Realcolab is an autonomous AI Agent capable of performing deep research tasks. Built on the Cloudflare stack, it leverages durable execution workflows to plan research strategies, execute parallel data gathering, and generate comprehensive, cited answers from your private knowledge base.
- 🧠 Agentic Reasoning: Instead of blindly searching, the agent analyzes the user's request and creates a research plan with specific sub-queries.
- ⚡ Parallel Execution: Executes multiple vector search operations concurrently to gather diverse perspectives on a topic.
- 📝 Citation-Backed Answers: Every claim in the final output is strictly cited against source documents stored in the database.
- 🔄 High-Throughput Ingestion: dedicated pipeline using the Workers AI Batch API to embed and store large documents efficiently.
- 🛡️ Durable Orchestration: Uses Cloudflare Workflows to ensure long-running tasks (like massive ingestions or multi-step research) complete reliably, even if they exceed standard timeout limits.
The system runs on two primary pipelines orchestrated by a single AgentWorkflow class:
- Chunking: Intelligently splits raw text into semantic chunks using LangChain.

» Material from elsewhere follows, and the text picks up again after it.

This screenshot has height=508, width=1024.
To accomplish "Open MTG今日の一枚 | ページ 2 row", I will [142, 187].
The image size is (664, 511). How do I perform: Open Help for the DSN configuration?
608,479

- Embedding: Generates vector embeddings in batches using
@cf/baai/bge-base-en-v1.5. - Persistence: Transactionally stores metadata in D1 (SQL) and vectors in Vectorize.

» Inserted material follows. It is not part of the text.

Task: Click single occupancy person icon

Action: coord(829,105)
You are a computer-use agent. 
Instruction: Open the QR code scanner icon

- Plan: Llama 3.3 70B decomposes the query into 1-3 targeted sub-queries.
- Gather: The agent executes these sub-queries in parallel against the Vectorize index, re-ranking results by relevance.
- Synthesize: Retrieval context is hydrated from D1, and the model generates a final report citing specific source IDs.
- Runtime: Cloudflare Workers
- Orchestration: Cloudflare Workflows
- Database: Cloudflare D1 (SQLite)
- Vector Database: Cloudflare Vectorize
- AI Models:
- Reasoning:
@cf/meta/llama-3.3-70b-instruct-fp8-fast - Embeddings:
@cf/baai/bge-base-en-v1.5
- Reasoning:
- Language: TypeScript
- Node.js & npm
- Cloudflare Wrangler CLI (
npm install -g wrangler) - A Cloudflare account with Workers AI enabled
git clone [https://github.com/ravarch/realcolab.git](https://github.com/ravarch/realcolab.git)
cd realcolab
npm install
Create the D1 database and Vectorize index. Ensure the names match your wrangler.jsonc.
# Create D1 Database
wrangler d1 create agent-db
# Create Vectorize Index (Dimensions: 768 for BGE-Base)
wrangler vectorize create agent-memory --dimensions=768 --metric=cosine
Note: Update wrangler.jsonc with the IDs generated from the commands above.
Initialize the schema for documents and chunks.
wrangler d1 migrations apply agent-db --local
# OR for production
wrangler d1 migrations apply agent-db --remote
wrangler deploy
The Agent exposes a REST API for interaction.
Uploads content to the knowledge base.
POST /api/ingest
{
"content": "Full text content of the document...",
"sourceUrl": "[https://example.com/article](https://example.com/article)",
"metadata": {
"author": "John Doe",
"category": "Science"
}
}
Response:
{ "id": "workflow-instance-id", "status": "queued" }
Triggers the autonomous research agent.
POST /api/research
{
"query": "What are the impacts of plastic pollution on marine life?"
}
Response:
{ "id": "workflow-instance-id", "status": "thinking" }
Poll this endpoint to retrieve the agent's progress and final answer.
GET /api/status?id=<workflow-instance-id>
Response (Success):
{
"status": "complete",
"output": {
"plan": {
"thoughtProcess": "To answer this, I need to look for...",
"subQueries": ["plastic ingestion statistics", "marine ecosystem impact"]
},
"answer": "Plastic pollution affects marine life by... [Source: ID_123]",
"sources": ["[https://example.com/article](https://example.com/article)"]
}
}
- Deterministic IDs: Document IDs are generated strictly within workflow steps to ensure replayability.
- Batching: Ingestion respects Workers AI batch limits (20 items/batch) to ensure stability.
- Type Safety: Fully typed event payloads and database responses.
This project is licensed under the MIT License.